WORK ORDER:
Lift every line from the entries that includes the word "type".

RECORDS PROVIDED:
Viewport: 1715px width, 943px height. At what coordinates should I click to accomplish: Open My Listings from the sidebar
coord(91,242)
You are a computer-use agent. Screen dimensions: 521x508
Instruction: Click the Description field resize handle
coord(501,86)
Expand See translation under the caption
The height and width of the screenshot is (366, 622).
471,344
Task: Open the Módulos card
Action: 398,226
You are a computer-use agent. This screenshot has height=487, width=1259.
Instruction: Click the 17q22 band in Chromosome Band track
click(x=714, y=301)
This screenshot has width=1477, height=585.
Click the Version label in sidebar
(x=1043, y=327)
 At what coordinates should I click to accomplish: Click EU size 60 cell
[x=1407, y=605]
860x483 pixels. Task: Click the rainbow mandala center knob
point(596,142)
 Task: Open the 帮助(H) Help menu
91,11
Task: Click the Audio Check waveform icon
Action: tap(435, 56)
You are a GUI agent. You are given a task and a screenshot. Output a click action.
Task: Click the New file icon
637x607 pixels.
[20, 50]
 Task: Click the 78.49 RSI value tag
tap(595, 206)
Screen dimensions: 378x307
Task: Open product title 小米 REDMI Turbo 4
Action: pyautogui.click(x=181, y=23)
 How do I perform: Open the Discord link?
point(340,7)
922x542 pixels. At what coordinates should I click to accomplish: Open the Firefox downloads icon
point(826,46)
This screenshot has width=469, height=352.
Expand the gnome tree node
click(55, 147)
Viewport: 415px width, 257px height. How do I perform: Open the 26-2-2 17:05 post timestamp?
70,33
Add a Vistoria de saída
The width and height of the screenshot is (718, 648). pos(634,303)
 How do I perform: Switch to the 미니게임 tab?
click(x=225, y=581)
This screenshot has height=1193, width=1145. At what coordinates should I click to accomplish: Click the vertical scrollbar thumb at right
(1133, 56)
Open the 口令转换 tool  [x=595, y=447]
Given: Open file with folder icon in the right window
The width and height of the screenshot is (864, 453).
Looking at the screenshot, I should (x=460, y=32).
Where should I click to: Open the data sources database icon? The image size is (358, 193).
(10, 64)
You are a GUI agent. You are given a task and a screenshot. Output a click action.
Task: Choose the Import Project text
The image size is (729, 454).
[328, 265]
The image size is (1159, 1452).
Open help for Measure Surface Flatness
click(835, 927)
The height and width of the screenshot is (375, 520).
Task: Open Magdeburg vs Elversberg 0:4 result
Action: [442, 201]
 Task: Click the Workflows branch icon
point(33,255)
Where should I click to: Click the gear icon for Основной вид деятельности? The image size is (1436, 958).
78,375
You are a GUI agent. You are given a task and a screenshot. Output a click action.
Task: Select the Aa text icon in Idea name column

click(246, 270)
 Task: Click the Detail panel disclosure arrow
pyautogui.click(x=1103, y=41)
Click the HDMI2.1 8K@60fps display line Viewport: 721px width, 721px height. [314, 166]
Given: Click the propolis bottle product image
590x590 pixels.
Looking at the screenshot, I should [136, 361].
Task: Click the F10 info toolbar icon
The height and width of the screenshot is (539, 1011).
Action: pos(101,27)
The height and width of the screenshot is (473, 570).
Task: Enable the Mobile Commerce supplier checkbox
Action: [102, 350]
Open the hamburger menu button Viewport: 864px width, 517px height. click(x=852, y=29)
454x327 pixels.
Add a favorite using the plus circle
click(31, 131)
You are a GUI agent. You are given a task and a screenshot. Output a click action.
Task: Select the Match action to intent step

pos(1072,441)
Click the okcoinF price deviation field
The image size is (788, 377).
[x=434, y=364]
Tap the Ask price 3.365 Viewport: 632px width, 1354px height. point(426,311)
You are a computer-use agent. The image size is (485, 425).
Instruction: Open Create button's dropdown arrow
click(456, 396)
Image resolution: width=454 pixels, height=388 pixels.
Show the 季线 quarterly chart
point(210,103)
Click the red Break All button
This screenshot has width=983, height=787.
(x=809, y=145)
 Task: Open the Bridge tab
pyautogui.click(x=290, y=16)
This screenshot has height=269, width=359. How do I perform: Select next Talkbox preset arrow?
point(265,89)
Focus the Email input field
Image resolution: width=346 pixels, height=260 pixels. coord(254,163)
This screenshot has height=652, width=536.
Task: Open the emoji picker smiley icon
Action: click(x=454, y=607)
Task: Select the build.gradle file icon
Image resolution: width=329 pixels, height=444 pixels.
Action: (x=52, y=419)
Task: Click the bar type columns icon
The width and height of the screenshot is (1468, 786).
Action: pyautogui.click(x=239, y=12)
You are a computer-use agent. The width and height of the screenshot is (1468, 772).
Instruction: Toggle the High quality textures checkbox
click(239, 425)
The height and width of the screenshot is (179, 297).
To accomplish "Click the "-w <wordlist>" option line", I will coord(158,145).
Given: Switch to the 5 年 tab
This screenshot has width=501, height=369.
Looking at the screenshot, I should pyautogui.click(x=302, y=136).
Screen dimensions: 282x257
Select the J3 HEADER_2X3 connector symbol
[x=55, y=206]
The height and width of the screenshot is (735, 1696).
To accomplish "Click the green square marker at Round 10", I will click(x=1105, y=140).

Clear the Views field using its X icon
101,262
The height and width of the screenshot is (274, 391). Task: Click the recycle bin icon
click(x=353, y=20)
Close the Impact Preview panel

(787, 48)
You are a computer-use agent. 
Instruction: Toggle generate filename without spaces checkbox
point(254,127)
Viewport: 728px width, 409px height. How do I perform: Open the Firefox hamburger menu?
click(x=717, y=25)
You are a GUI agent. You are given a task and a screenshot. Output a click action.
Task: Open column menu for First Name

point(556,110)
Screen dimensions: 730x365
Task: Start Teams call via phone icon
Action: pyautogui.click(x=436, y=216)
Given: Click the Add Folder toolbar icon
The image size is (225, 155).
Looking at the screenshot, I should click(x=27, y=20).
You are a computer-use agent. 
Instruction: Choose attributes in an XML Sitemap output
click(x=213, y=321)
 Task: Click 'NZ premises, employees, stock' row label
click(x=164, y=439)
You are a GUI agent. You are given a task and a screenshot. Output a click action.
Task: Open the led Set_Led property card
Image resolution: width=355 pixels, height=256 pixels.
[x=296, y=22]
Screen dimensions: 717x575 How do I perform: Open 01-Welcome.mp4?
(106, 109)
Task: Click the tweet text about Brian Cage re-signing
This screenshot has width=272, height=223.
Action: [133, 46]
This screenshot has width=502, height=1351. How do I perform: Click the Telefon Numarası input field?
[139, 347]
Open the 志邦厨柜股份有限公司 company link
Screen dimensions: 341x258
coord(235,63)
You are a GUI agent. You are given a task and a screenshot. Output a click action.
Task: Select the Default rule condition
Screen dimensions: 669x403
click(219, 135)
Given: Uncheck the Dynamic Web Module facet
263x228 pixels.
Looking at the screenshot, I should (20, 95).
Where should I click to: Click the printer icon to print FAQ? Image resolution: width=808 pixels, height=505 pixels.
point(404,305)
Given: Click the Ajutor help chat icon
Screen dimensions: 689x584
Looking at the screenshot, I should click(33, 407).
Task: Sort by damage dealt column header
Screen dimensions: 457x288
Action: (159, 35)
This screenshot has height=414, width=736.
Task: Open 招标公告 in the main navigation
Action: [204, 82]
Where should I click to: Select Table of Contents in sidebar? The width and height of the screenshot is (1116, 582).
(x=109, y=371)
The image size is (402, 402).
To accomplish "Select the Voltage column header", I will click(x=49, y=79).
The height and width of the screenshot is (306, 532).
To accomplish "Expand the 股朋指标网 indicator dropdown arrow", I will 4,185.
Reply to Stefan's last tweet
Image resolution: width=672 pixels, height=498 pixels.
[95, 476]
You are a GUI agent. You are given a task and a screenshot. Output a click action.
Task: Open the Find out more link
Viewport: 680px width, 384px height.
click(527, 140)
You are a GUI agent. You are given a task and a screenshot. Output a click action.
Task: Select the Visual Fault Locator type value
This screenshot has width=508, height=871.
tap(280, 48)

RESULT BELOW:
Task: Click the bar type columns icon
Task: Select the Visual Fault Locator type value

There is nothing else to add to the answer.